Work order >> The entries should be given again so that each one matches the original exactly.
Segment Start: Dataset records
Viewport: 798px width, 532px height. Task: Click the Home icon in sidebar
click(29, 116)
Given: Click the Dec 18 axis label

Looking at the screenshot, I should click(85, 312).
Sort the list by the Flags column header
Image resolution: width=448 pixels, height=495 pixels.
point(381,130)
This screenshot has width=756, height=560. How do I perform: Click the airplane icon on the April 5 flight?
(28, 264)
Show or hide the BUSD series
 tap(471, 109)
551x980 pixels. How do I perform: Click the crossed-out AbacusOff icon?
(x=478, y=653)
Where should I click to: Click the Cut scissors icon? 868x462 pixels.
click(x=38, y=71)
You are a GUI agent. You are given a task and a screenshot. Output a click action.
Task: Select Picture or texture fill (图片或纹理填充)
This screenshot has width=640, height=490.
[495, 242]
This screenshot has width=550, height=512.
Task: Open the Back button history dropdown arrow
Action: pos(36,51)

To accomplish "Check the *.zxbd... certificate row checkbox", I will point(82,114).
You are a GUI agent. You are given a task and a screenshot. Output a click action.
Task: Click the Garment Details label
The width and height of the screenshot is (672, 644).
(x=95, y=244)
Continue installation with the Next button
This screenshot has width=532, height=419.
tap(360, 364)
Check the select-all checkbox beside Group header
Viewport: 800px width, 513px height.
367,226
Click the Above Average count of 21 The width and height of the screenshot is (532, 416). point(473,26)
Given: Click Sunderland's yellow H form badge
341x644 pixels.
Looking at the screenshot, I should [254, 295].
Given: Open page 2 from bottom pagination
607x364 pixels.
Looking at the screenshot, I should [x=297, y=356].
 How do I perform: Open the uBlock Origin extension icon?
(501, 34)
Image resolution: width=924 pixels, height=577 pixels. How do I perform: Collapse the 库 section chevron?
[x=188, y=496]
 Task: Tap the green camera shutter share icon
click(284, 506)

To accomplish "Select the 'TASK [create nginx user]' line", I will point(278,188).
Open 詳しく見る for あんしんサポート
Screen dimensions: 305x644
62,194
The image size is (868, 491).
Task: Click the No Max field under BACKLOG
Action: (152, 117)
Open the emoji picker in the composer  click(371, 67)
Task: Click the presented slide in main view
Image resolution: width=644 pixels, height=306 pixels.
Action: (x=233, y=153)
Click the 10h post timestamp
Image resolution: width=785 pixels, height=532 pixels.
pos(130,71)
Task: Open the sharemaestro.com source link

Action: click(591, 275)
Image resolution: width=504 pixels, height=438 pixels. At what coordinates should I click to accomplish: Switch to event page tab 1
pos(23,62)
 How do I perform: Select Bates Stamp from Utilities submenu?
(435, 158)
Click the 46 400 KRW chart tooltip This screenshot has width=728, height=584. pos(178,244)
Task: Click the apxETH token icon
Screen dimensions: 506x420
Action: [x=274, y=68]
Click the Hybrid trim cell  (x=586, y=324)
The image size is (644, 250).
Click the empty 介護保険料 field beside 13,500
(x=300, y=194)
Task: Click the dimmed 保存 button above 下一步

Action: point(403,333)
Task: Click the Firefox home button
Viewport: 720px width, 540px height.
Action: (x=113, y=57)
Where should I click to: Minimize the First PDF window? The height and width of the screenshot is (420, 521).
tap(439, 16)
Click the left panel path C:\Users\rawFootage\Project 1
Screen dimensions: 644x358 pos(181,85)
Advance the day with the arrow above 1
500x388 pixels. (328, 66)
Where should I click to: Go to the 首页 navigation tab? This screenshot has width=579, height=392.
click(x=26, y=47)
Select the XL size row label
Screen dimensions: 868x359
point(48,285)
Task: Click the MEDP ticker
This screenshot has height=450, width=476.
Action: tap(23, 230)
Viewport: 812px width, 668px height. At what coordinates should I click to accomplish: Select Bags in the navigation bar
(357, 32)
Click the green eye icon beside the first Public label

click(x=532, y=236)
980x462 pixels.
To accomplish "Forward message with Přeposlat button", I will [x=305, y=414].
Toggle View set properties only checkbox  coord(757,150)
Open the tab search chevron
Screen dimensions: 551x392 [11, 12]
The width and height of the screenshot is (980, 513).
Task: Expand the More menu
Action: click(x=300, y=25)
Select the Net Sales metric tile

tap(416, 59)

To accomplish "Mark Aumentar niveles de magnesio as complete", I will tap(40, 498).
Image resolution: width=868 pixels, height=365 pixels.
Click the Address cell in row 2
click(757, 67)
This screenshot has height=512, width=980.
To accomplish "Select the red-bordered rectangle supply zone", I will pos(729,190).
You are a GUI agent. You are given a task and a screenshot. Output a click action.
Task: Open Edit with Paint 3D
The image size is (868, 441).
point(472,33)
Segment End: Dataset records
Your solution >>
Viewport: 798px width, 532px height. Task: Click the Home icon in sidebar
click(29, 116)
Given: Click the Dec 18 axis label

Looking at the screenshot, I should click(85, 312).
Sort the list by the Flags column header
Image resolution: width=448 pixels, height=495 pixels.
point(381,130)
This screenshot has width=756, height=560. How do I perform: Click the airplane icon on the April 5 flight?
(28, 264)
Show or hide the BUSD series
 tap(471, 109)
551x980 pixels. How do I perform: Click the crossed-out AbacusOff icon?
(x=478, y=653)
Where should I click to: Click the Cut scissors icon? 868x462 pixels.
click(x=38, y=71)
You are a GUI agent. You are given a task and a screenshot. Output a click action.
Task: Select Picture or texture fill (图片或纹理填充)
This screenshot has width=640, height=490.
[495, 242]
This screenshot has width=550, height=512.
Task: Open the Back button history dropdown arrow
Action: pos(36,51)

To accomplish "Check the *.zxbd... certificate row checkbox", I will point(82,114).
You are a GUI agent. You are given a task and a screenshot. Output a click action.
Task: Click the Garment Details label
The width and height of the screenshot is (672, 644).
(x=95, y=244)
Continue installation with the Next button
This screenshot has width=532, height=419.
tap(360, 364)
Check the select-all checkbox beside Group header
Viewport: 800px width, 513px height.
367,226
Click the Above Average count of 21 The width and height of the screenshot is (532, 416). point(473,26)
Given: Click Sunderland's yellow H form badge
341x644 pixels.
Looking at the screenshot, I should [254, 295].
Given: Open page 2 from bottom pagination
607x364 pixels.
Looking at the screenshot, I should [x=297, y=356].
 How do I perform: Open the uBlock Origin extension icon?
(501, 34)
Image resolution: width=924 pixels, height=577 pixels. How do I perform: Collapse the 库 section chevron?
[x=188, y=496]
 Task: Tap the green camera shutter share icon
click(284, 506)

To accomplish "Select the 'TASK [create nginx user]' line", I will point(278,188).
Open 詳しく見る for あんしんサポート
Screen dimensions: 305x644
62,194
The image size is (868, 491).
Task: Click the No Max field under BACKLOG
Action: (152, 117)
Open the emoji picker in the composer  click(371, 67)
Task: Click the presented slide in main view
Image resolution: width=644 pixels, height=306 pixels.
Action: (x=233, y=153)
Click the 10h post timestamp
Image resolution: width=785 pixels, height=532 pixels.
pos(130,71)
Task: Open the sharemaestro.com source link

Action: click(591, 275)
Image resolution: width=504 pixels, height=438 pixels. At what coordinates should I click to accomplish: Switch to event page tab 1
pos(23,62)
 How do I perform: Select Bates Stamp from Utilities submenu?
(435, 158)
Click the 46 400 KRW chart tooltip This screenshot has width=728, height=584. pos(178,244)
Task: Click the apxETH token icon
Screen dimensions: 506x420
Action: [x=274, y=68]
Click the Hybrid trim cell  (x=586, y=324)
The image size is (644, 250).
Click the empty 介護保険料 field beside 13,500
(x=300, y=194)
Task: Click the dimmed 保存 button above 下一步

Action: point(403,333)
Task: Click the Firefox home button
Viewport: 720px width, 540px height.
Action: (x=113, y=57)
Where should I click to: Minimize the First PDF window? The height and width of the screenshot is (420, 521).
tap(439, 16)
Click the left panel path C:\Users\rawFootage\Project 1
Screen dimensions: 644x358 pos(181,85)
Advance the day with the arrow above 1
500x388 pixels. (328, 66)
Where should I click to: Go to the 首页 navigation tab? This screenshot has width=579, height=392.
click(x=26, y=47)
Select the XL size row label
Screen dimensions: 868x359
point(48,285)
Task: Click the MEDP ticker
This screenshot has height=450, width=476.
Action: tap(23, 230)
Viewport: 812px width, 668px height. At what coordinates should I click to accomplish: Select Bags in the navigation bar
(357, 32)
Click the green eye icon beside the first Public label

click(x=532, y=236)
980x462 pixels.
To accomplish "Forward message with Přeposlat button", I will [x=305, y=414].
Toggle View set properties only checkbox  coord(757,150)
Open the tab search chevron
Screen dimensions: 551x392 [11, 12]
The width and height of the screenshot is (980, 513).
Task: Expand the More menu
Action: click(x=300, y=25)
Select the Net Sales metric tile

tap(416, 59)

To accomplish "Mark Aumentar niveles de magnesio as complete", I will tap(40, 498).
Image resolution: width=868 pixels, height=365 pixels.
Click the Address cell in row 2
click(757, 67)
This screenshot has height=512, width=980.
To accomplish "Select the red-bordered rectangle supply zone", I will pos(729,190).
You are a GUI agent. You are given a task and a screenshot. Output a click action.
Task: Open Edit with Paint 3D
The image size is (868, 441).
point(472,33)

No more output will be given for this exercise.